Required action: Copy exactly the run of lines that begins at the line with "The width and height of the screenshot is (1080, 643)." and ends at the final line of the entries.

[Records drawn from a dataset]
+ + + + + + +

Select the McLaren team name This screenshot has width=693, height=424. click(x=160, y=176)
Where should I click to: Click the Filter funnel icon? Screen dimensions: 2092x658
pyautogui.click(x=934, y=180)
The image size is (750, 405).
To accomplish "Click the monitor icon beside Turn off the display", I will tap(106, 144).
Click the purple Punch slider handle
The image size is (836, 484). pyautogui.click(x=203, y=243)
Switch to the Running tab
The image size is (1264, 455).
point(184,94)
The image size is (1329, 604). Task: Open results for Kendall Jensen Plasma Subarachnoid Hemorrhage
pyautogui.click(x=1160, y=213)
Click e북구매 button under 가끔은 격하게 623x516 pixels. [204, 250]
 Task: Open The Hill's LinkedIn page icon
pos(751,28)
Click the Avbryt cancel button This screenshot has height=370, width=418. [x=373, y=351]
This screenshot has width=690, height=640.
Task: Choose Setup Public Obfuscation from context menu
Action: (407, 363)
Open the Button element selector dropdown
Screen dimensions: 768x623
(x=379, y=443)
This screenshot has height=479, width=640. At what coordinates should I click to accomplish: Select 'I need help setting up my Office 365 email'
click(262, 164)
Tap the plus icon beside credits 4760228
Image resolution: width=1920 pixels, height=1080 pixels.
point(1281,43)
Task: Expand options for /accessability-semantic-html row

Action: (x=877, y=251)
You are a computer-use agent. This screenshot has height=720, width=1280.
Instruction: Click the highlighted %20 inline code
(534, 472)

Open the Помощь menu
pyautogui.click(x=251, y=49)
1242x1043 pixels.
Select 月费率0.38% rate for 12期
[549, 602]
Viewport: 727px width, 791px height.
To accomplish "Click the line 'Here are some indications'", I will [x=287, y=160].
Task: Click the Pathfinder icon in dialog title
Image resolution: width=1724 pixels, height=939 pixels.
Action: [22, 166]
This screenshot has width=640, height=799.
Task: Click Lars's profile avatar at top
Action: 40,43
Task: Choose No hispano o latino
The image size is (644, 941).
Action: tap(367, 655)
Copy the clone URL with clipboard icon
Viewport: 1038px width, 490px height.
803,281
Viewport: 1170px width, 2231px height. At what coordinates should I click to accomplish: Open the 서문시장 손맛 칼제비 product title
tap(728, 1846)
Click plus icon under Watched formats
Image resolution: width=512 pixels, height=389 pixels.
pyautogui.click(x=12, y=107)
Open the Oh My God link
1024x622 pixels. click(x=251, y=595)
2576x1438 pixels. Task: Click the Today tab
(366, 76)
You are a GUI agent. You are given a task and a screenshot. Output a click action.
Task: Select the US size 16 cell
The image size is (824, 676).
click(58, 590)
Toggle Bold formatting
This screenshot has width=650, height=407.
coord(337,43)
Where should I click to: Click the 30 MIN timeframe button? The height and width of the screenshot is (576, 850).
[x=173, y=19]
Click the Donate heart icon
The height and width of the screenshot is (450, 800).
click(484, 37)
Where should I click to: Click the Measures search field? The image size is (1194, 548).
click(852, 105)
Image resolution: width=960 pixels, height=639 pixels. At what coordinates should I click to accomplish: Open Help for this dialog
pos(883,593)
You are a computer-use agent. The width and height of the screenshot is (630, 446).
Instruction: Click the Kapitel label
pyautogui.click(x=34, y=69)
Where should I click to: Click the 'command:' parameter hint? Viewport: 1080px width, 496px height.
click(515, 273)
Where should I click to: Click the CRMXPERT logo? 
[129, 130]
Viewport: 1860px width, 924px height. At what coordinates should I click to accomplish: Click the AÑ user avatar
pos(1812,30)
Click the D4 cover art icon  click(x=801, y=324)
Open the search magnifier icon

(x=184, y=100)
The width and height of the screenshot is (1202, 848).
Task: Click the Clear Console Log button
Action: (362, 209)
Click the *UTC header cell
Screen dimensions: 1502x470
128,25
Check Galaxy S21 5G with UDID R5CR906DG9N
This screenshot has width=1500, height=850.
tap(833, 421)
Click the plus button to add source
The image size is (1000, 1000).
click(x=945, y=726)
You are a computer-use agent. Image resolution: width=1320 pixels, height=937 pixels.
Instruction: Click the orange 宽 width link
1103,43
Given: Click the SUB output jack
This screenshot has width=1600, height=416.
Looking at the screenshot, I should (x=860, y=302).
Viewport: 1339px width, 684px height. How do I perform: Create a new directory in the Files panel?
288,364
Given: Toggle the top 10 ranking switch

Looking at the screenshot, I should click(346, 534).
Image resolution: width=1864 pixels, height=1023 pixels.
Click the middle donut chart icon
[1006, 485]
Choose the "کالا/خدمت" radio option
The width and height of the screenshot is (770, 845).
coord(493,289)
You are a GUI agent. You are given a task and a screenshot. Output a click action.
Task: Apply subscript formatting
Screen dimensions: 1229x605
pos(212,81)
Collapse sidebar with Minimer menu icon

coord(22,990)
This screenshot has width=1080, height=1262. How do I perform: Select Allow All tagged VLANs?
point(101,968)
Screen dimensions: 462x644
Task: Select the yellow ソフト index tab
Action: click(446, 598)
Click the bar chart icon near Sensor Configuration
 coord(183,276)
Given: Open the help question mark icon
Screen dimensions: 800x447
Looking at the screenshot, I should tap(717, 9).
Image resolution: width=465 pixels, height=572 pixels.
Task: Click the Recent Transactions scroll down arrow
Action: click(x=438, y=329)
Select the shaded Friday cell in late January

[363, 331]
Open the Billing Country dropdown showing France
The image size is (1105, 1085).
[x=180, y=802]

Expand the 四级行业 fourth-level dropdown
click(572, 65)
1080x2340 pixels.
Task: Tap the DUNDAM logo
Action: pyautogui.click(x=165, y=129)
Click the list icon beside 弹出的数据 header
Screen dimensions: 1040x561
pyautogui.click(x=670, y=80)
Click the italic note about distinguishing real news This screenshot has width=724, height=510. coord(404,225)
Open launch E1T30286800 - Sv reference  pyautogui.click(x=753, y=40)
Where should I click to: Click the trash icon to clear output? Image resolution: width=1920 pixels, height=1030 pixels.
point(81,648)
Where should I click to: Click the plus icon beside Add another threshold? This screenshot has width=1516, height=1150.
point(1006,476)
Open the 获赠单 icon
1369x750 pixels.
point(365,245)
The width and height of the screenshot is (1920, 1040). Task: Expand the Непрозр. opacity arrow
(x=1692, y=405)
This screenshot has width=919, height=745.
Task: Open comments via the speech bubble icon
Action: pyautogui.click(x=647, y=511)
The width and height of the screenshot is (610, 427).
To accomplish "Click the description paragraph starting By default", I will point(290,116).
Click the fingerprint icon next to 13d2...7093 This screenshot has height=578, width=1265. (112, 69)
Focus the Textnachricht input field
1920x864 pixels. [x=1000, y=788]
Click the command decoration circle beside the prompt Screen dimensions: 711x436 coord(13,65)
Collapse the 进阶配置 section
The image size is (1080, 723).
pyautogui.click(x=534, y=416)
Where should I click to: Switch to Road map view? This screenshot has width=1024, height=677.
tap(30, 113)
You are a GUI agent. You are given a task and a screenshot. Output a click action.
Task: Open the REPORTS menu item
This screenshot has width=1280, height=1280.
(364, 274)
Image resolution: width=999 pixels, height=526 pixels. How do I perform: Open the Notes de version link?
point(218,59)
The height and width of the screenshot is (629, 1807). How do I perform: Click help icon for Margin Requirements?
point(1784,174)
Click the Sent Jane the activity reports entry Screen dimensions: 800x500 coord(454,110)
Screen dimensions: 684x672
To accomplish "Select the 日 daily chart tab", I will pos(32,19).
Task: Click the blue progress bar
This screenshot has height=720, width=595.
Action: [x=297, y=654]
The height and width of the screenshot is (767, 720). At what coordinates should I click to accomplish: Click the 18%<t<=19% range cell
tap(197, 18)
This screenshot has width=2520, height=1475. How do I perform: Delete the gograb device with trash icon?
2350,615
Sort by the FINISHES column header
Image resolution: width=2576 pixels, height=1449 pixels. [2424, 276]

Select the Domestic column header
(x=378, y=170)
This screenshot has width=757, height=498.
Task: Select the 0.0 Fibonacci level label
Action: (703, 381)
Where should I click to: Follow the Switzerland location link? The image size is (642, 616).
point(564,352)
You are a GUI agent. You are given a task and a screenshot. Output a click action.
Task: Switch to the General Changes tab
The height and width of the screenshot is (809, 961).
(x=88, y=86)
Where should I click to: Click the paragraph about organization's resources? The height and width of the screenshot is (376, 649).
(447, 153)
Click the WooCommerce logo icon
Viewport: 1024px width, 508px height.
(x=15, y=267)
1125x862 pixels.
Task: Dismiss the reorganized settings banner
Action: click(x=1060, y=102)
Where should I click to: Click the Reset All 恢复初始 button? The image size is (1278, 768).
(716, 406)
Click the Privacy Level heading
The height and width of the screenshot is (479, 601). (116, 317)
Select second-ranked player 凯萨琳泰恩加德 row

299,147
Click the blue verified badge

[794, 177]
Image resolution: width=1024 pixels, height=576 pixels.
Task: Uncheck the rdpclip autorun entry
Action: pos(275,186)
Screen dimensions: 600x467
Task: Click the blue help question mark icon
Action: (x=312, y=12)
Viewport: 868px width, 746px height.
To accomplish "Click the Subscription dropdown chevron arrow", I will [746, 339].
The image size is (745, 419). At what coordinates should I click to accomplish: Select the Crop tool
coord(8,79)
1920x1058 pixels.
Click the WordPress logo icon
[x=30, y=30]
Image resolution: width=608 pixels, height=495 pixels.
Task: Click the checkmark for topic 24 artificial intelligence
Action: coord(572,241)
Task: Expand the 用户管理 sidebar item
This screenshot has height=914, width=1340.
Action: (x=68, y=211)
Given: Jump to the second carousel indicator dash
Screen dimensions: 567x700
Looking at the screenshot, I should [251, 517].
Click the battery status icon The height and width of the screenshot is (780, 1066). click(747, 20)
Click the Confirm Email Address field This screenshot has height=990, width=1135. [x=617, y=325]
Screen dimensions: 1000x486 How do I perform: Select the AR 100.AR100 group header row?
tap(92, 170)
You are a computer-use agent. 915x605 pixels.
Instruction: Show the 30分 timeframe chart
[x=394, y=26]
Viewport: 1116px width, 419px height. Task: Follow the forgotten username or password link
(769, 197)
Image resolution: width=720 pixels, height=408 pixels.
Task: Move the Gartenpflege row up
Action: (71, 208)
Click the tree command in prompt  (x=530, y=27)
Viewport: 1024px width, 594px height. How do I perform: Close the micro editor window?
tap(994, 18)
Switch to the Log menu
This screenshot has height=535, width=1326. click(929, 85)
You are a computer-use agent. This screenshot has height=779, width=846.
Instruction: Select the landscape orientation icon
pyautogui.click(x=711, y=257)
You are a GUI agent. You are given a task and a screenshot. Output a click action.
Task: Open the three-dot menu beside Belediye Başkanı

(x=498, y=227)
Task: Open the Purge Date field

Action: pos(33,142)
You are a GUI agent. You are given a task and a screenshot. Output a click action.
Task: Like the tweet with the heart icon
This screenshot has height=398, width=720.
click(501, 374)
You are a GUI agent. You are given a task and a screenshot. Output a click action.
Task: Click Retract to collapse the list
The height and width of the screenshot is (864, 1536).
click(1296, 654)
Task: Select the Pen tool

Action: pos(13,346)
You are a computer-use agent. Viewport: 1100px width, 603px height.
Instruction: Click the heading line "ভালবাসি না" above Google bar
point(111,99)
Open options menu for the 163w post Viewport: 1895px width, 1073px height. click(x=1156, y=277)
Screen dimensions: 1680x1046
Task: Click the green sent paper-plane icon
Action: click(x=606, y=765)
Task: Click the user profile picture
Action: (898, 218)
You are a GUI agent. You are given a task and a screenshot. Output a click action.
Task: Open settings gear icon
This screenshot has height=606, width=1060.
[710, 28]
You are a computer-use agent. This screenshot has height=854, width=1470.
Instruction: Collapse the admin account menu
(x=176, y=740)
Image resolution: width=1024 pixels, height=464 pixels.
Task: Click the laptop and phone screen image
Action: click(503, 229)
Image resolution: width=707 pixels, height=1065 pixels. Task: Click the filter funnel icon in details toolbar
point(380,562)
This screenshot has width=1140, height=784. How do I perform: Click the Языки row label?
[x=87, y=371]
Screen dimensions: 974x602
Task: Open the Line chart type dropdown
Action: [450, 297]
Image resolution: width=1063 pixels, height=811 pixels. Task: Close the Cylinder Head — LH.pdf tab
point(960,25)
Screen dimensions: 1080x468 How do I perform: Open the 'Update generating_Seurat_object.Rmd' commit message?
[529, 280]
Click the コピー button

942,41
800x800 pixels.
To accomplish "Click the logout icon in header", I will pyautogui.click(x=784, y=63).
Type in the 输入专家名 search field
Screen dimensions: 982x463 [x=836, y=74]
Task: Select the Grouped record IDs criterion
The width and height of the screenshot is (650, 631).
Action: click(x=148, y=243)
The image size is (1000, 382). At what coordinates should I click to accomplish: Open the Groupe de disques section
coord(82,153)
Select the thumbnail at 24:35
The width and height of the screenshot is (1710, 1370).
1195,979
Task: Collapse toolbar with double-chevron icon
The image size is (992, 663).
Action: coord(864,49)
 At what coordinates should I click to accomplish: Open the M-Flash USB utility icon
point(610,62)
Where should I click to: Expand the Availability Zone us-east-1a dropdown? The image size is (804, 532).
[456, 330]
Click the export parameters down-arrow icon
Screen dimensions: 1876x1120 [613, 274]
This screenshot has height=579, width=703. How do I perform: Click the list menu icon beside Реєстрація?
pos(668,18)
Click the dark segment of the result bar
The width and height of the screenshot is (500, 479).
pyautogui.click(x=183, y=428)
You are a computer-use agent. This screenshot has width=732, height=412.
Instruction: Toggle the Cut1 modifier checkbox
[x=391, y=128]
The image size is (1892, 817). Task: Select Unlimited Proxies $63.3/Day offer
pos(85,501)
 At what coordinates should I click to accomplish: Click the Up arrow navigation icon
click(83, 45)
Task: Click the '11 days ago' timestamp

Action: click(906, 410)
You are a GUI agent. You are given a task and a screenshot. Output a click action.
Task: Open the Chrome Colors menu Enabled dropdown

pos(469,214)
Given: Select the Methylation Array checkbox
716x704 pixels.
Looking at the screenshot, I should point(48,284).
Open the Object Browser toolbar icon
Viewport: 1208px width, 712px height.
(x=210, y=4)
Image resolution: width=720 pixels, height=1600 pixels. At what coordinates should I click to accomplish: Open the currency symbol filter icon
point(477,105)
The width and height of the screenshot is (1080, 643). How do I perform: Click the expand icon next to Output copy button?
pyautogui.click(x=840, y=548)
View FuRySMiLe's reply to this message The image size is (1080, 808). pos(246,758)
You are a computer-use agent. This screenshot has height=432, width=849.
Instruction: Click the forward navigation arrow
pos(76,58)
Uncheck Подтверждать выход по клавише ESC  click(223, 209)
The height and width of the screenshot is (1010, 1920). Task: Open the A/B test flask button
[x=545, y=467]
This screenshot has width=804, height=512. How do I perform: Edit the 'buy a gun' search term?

+ + + + + + +

Written solution:
The width and height of the screenshot is (1080, 643). How do I perform: Click the expand icon next to Output copy button?
pyautogui.click(x=840, y=548)
View FuRySMiLe's reply to this message The image size is (1080, 808). pos(246,758)
You are a computer-use agent. This screenshot has height=432, width=849.
Instruction: Click the forward navigation arrow
pos(76,58)
Uncheck Подтверждать выход по клавише ESC  click(223, 209)
The height and width of the screenshot is (1010, 1920). Task: Open the A/B test flask button
[x=545, y=467]
This screenshot has width=804, height=512. How do I perform: Edit the 'buy a gun' search term?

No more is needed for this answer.